How to complete this task: Collect all lines from the listing that include the string "notice".

Entries shown:

-*-*-

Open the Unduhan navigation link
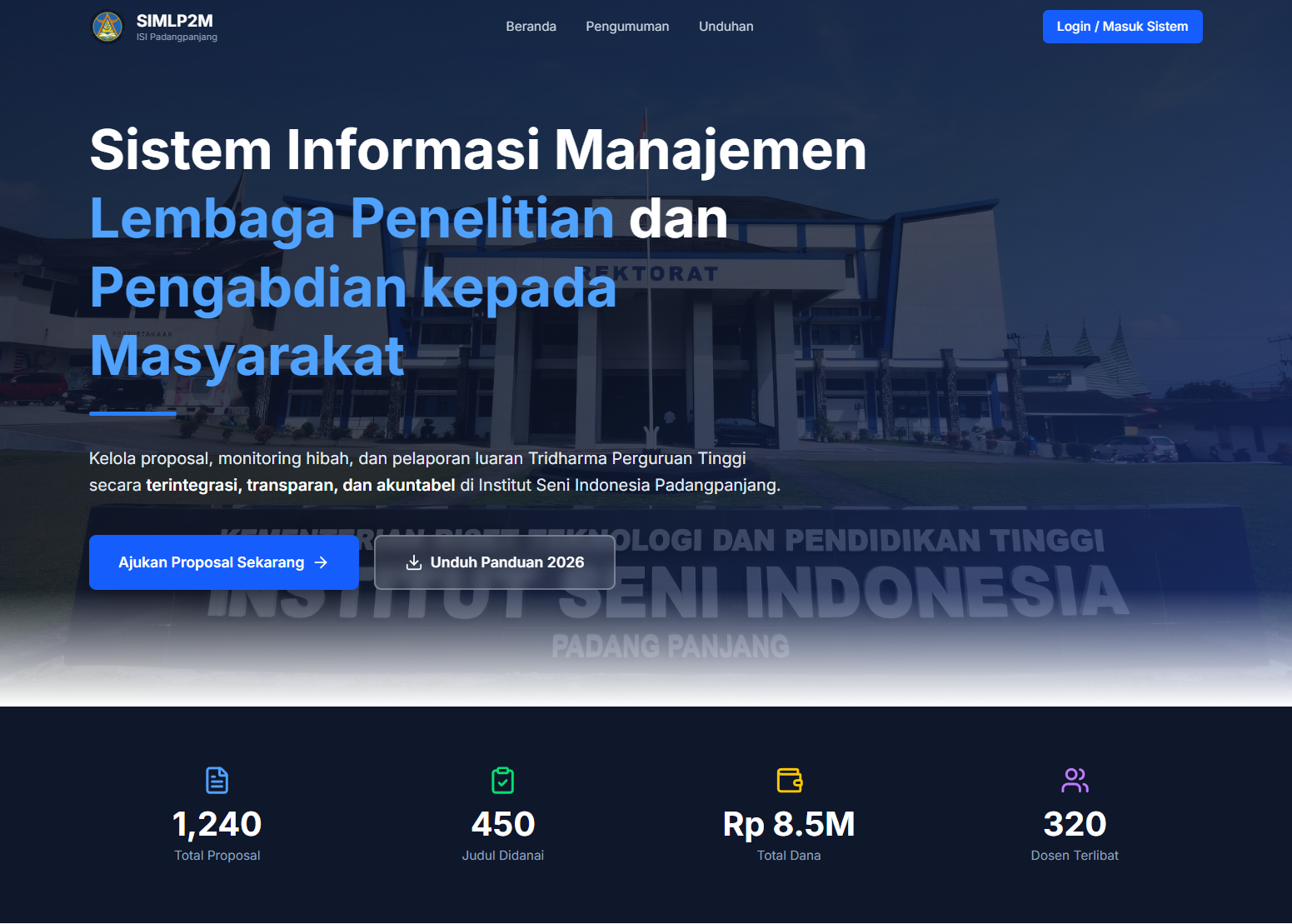tap(726, 27)
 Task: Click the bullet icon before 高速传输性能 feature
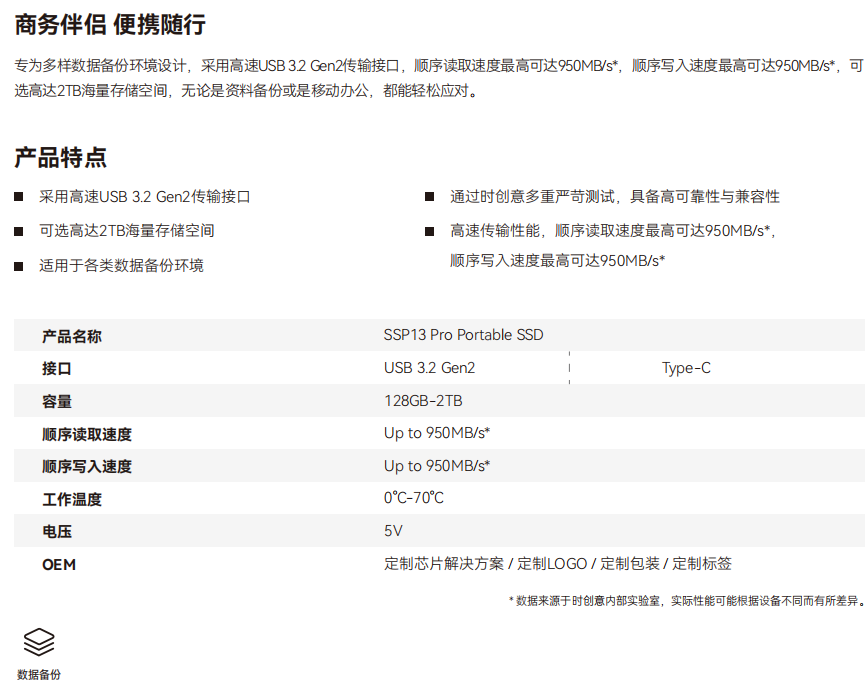(x=429, y=230)
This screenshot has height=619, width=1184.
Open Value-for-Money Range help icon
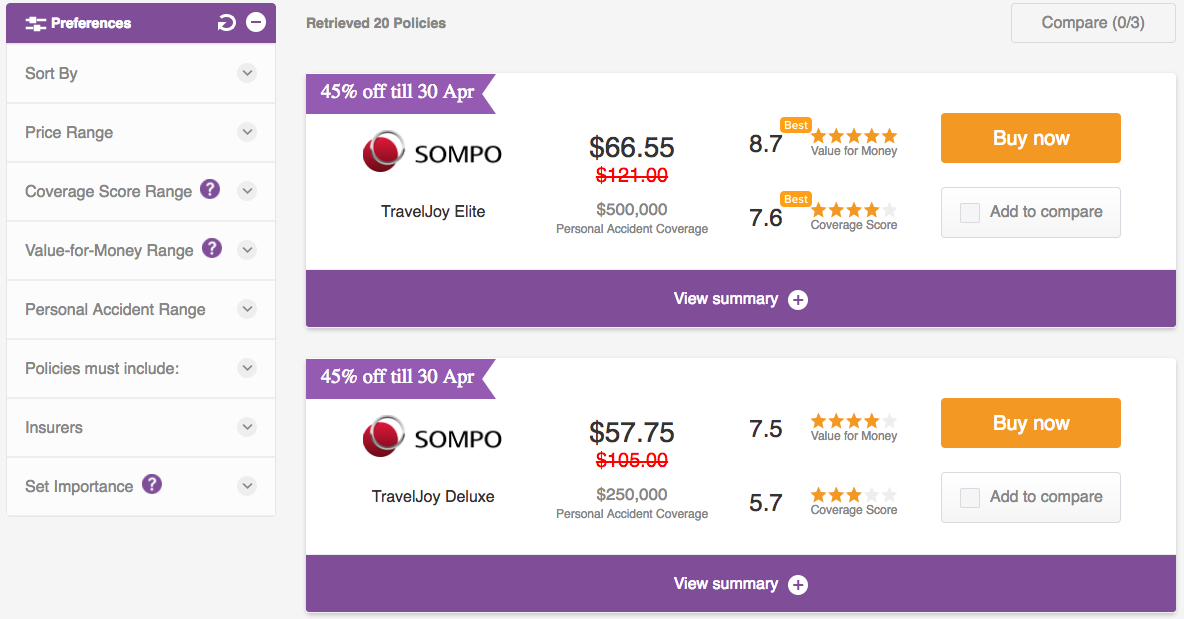click(x=212, y=248)
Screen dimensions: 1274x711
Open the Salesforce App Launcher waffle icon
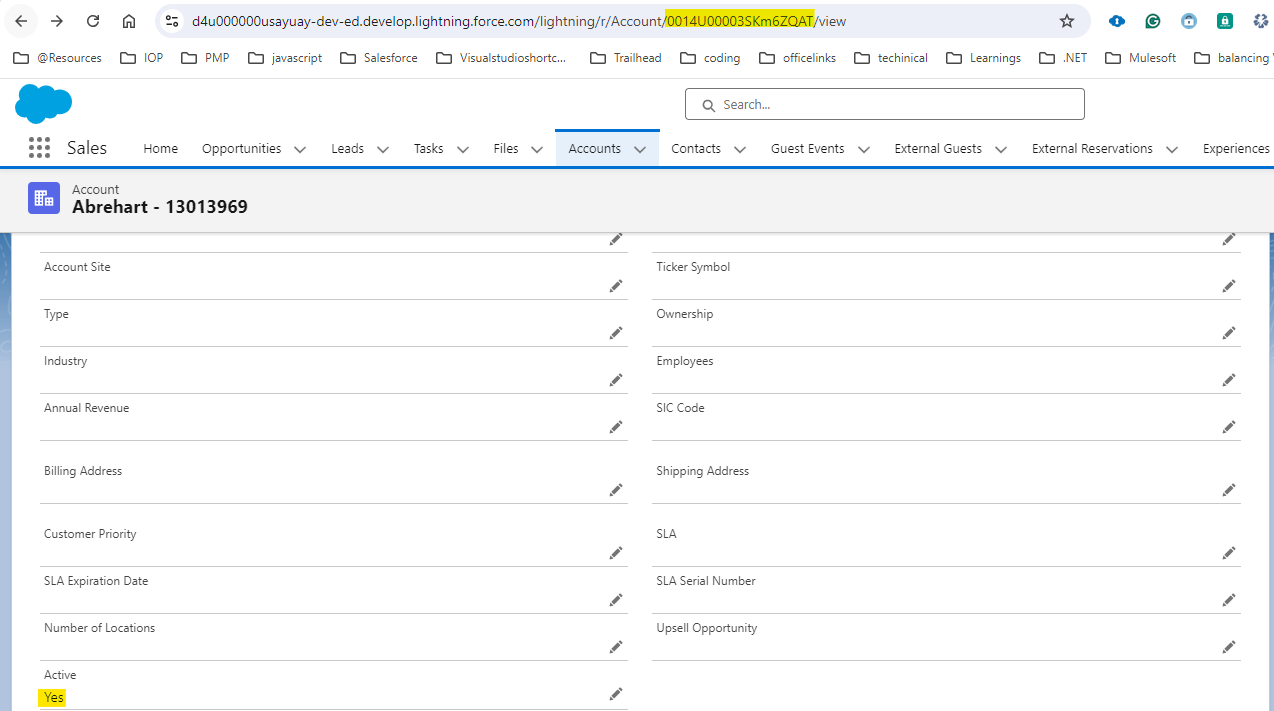39,147
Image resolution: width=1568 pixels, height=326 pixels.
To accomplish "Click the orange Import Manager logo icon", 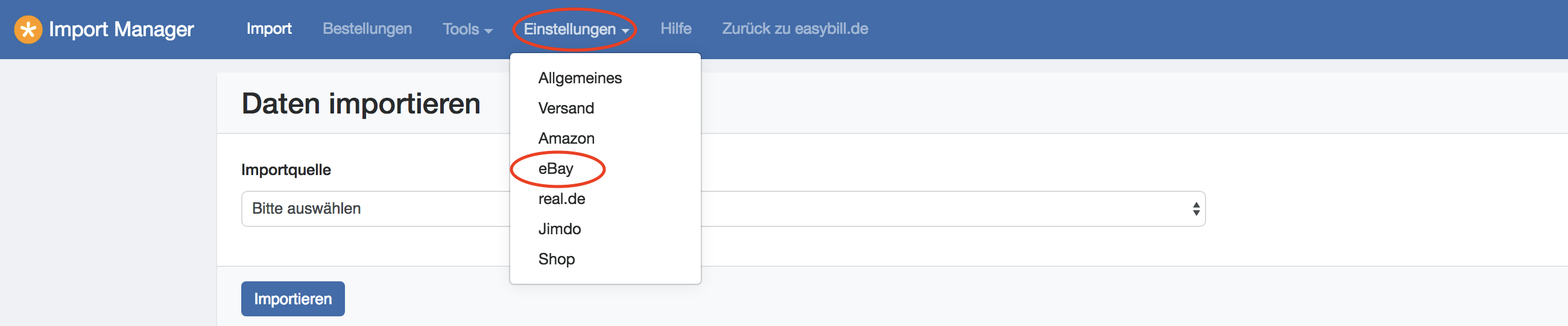I will [28, 29].
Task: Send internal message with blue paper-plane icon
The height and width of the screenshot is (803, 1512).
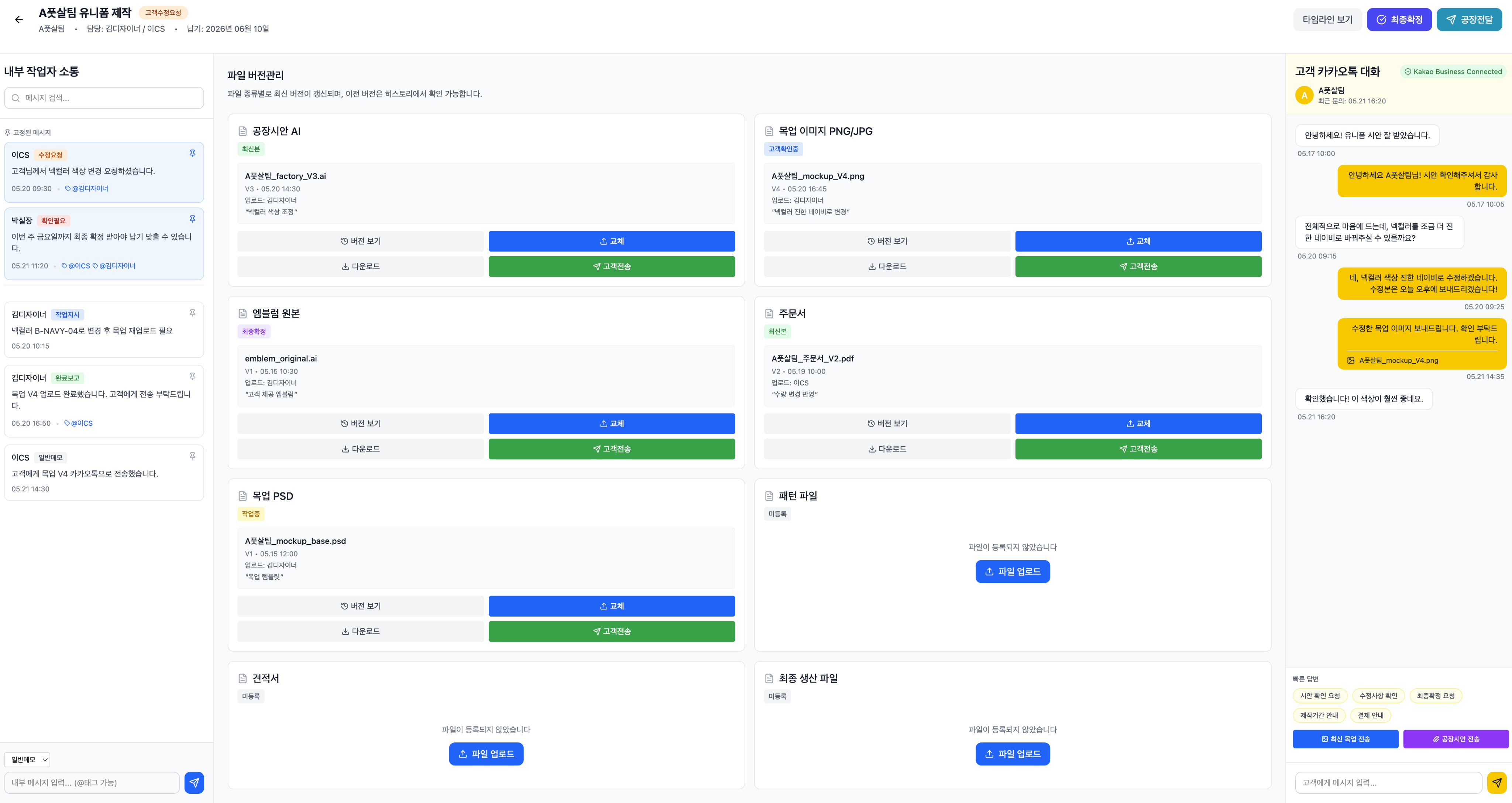Action: (194, 782)
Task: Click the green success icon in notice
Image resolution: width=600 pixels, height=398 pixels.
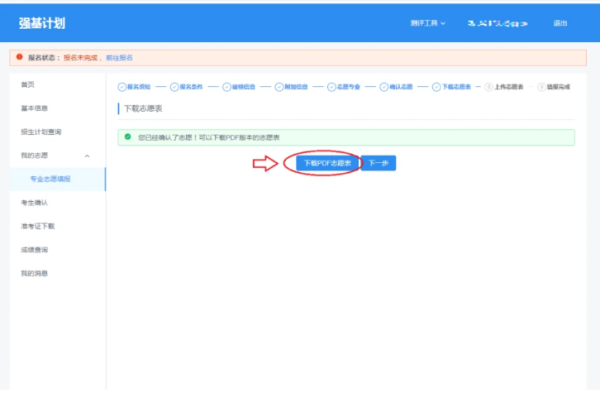Action: (128, 137)
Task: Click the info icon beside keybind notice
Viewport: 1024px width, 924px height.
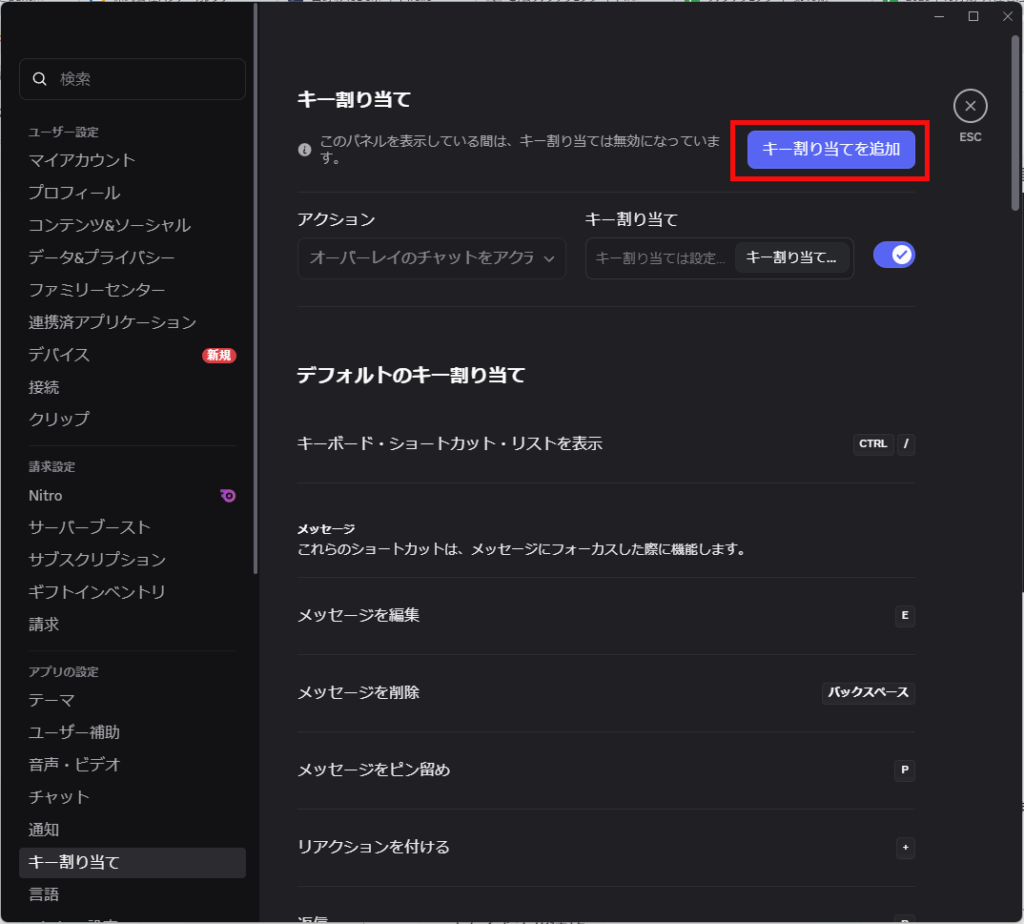Action: (305, 150)
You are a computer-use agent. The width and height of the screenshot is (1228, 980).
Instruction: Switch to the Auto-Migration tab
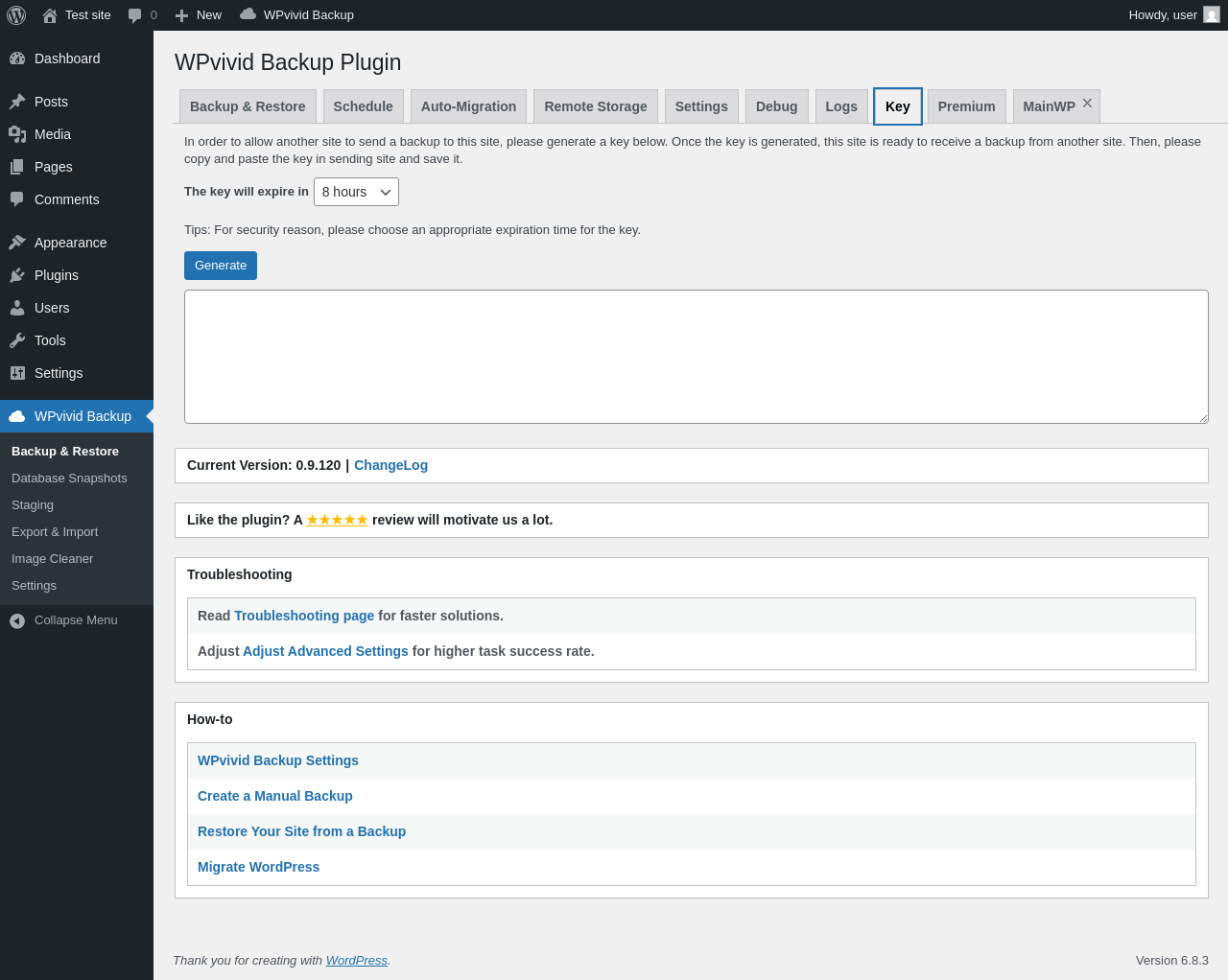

-*-*-

Your response:
Task: Click the green success icon in notice
Task: Click the info icon beside keybind notice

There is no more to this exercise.